Data rows:
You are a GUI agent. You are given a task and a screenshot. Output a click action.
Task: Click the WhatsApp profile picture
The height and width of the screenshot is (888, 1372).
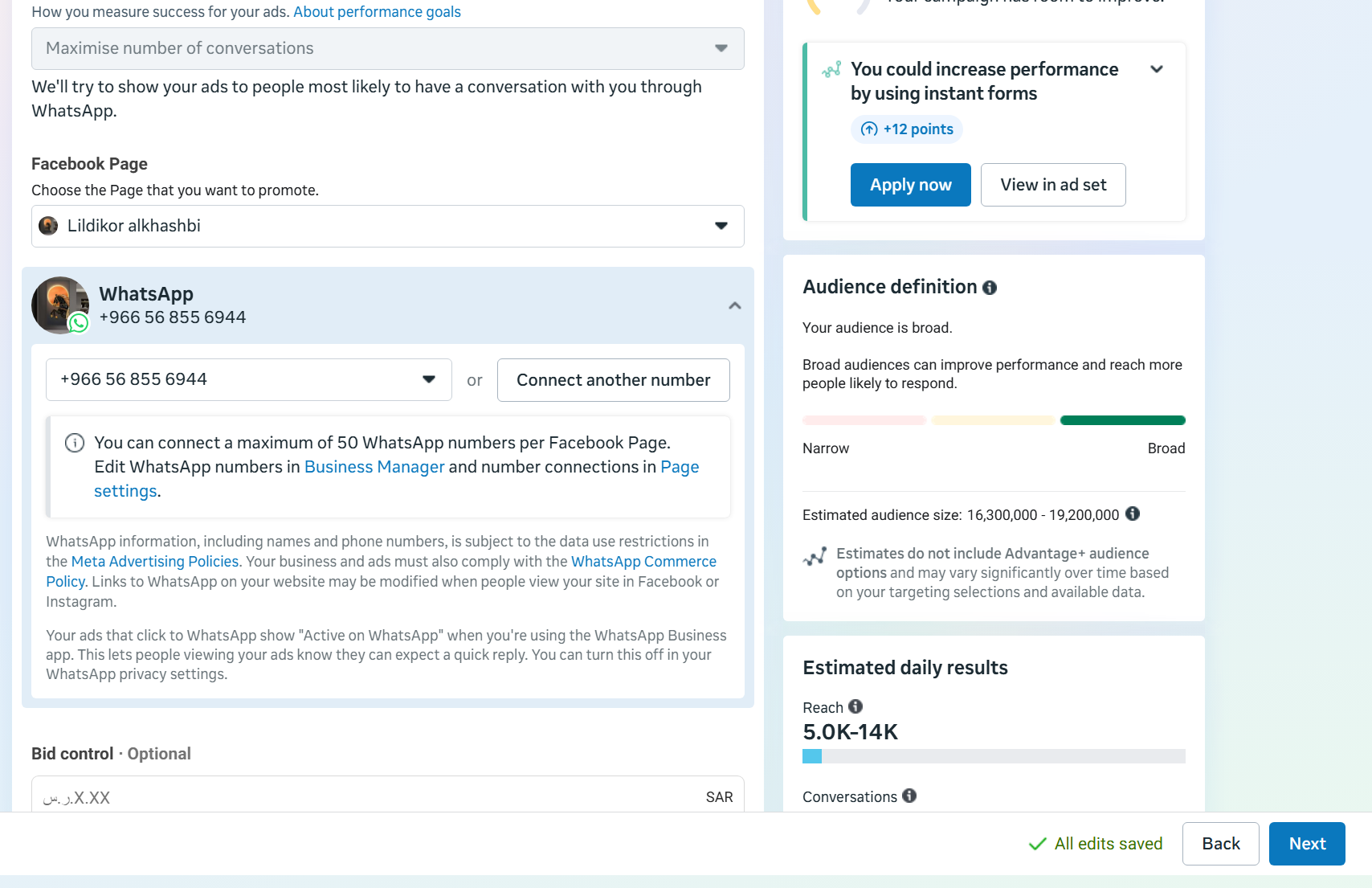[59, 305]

...

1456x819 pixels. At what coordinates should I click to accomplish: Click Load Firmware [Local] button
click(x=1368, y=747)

--

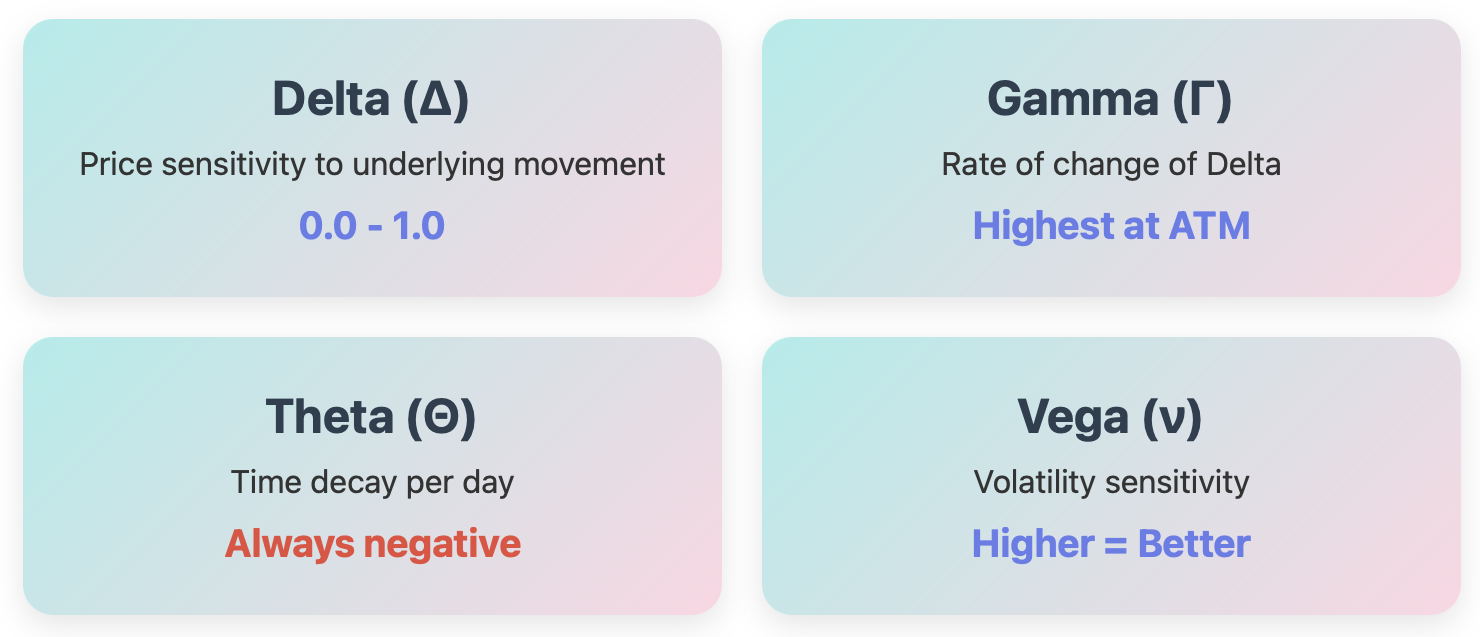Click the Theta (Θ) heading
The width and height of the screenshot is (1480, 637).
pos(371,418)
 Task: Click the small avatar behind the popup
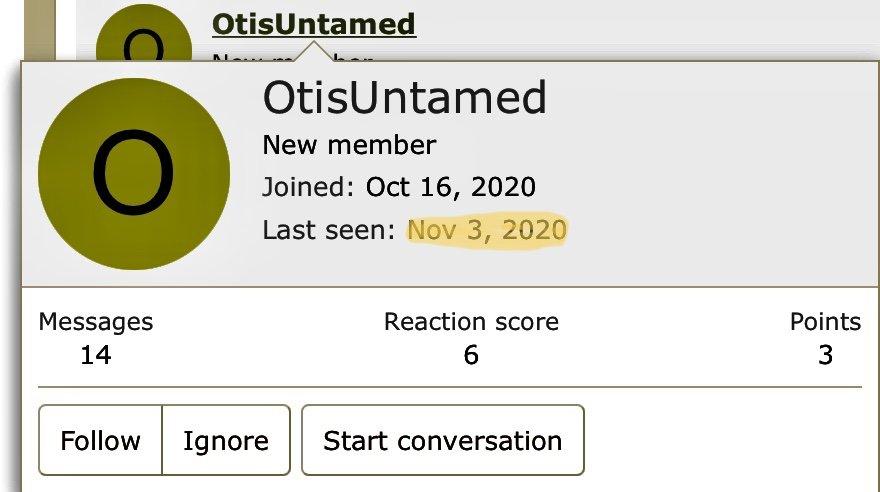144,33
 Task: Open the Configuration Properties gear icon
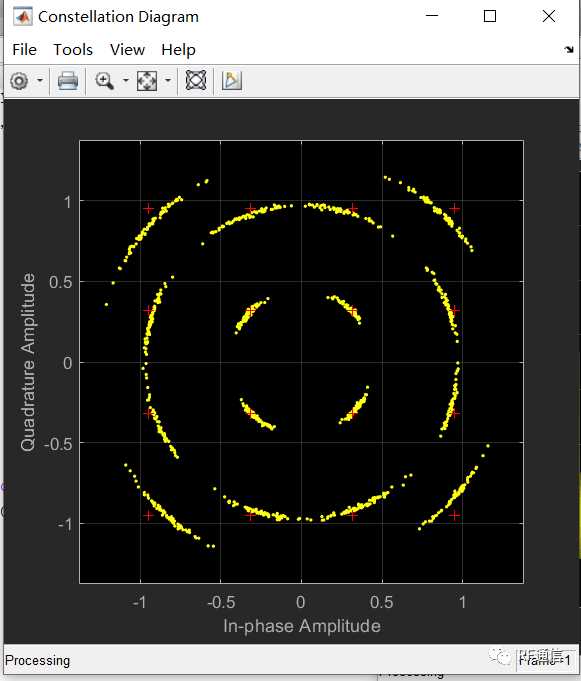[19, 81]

Goal of the exercise:
Rewrite the records starting with the line that contains "1456x819 pixels. At" and going on through the line that contains "click(x=1368, y=747)", requests included. Adjust every coordinate in the answers by -32.

Answer:
1456x819 pixels. At what coordinates should I click to accomplish: Click Load Firmware [Local] button
click(x=1336, y=715)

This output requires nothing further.